By Chris Lee
Bose Einstein condensation (BEC) was one of the highlights of late 20th century physics. Scientists showed that if you cooled atoms enough, they would all get together in the same quantum state. At this point, it becomes meaningless to speak of "this" atom or "that" atom, since they are all absolutely identical and indistinguishable and can be manipulated collectively. Because they all start in the same place—quantum mechanically speaking—they all end up in the same place.

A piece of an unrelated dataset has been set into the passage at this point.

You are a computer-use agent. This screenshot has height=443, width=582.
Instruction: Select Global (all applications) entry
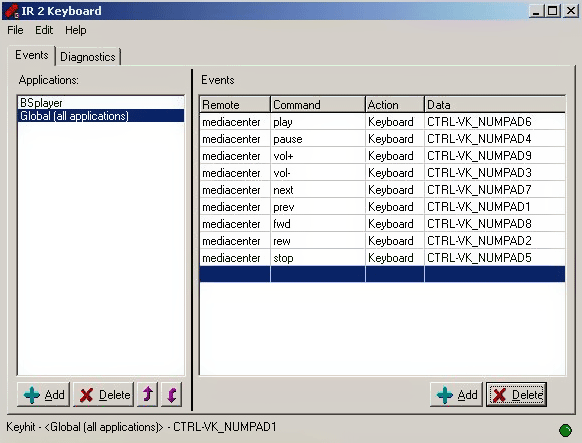tap(101, 116)
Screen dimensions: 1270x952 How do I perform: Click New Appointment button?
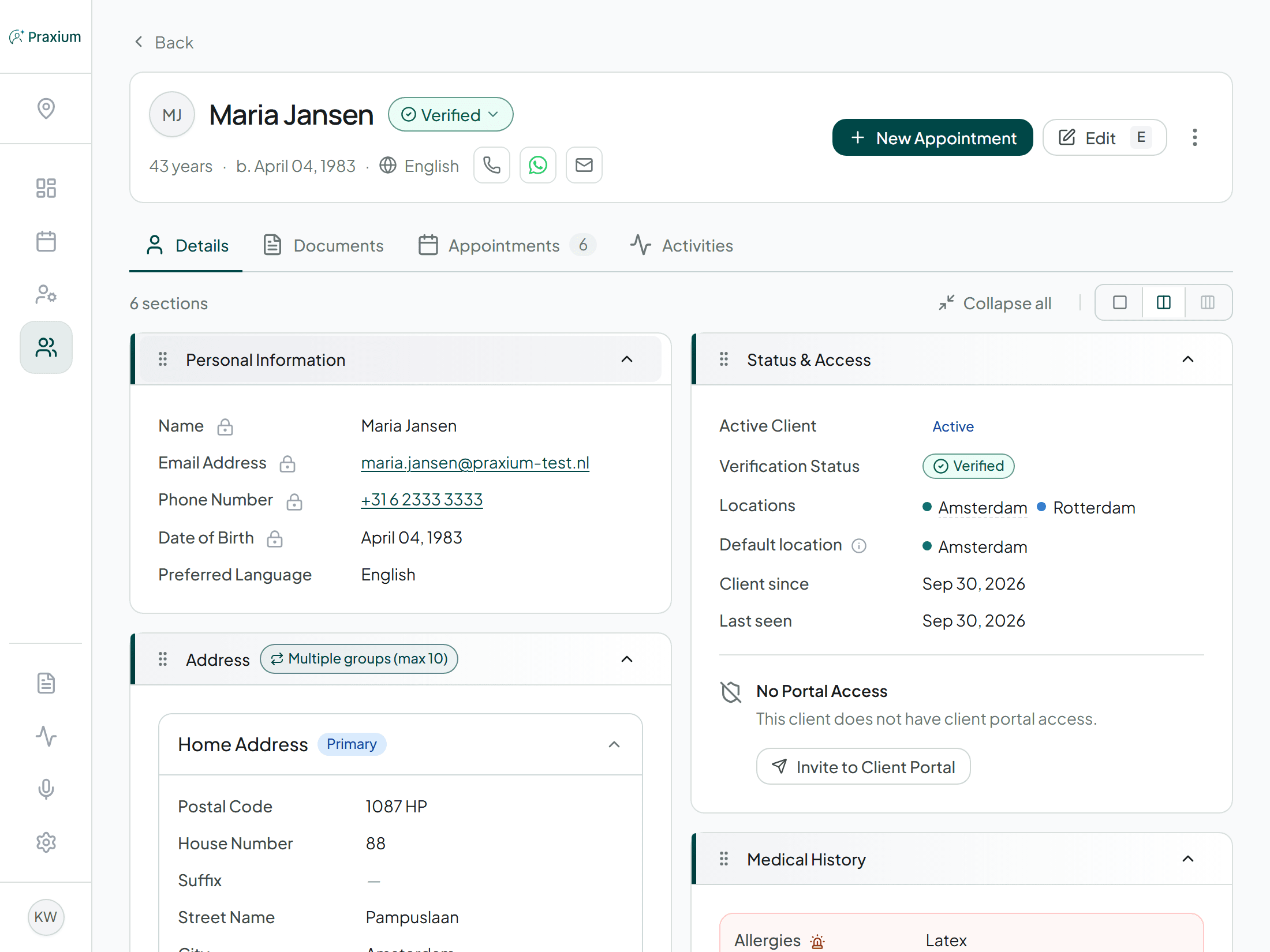point(933,137)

This robustness seems like it would be really useful, but there's a catch: creating a BEC requires an optical table, an enormous vacuum system, and a generally large and complicated setup. The vacuum system is unavoidable, but researchers have been working hard on miniaturizing the rest of the setup. Traps (basically wires on chips) can now hold atoms in large areas, a consequence of the low frequency currents that run through the wires and create a trapping magnetic field. To create traps that confine atoms within a few nanometers, researchers have now created traps using plasmonic fields.
How to trap an atom
Traps for neutral atoms come in three different flavors. One is called an optical molasses trap, where the Doppler shift is used to turn the atom's translational motion into light, which prevents atoms from flying away from the trap. Atoms absorb very specific frequencies of light. If an atom is moving towards the light field, the Doppler shift ensures it will see the frequency as slightly higher than a motionless atom will. If I choose my frequency carefully, moving atoms will absorb light while stationary atoms will not.
On absorbing the light, the atom gets a small kick, slowing its motion along the direction of the light beam. Furthermore, eventually it will radiate the energy, giving it a second kick in a random direction. If I use three pairs of laser beams all facing a cloud of atoms, then no matter what direction the atoms are moving, they always get driven back to the place where the laser beams meet.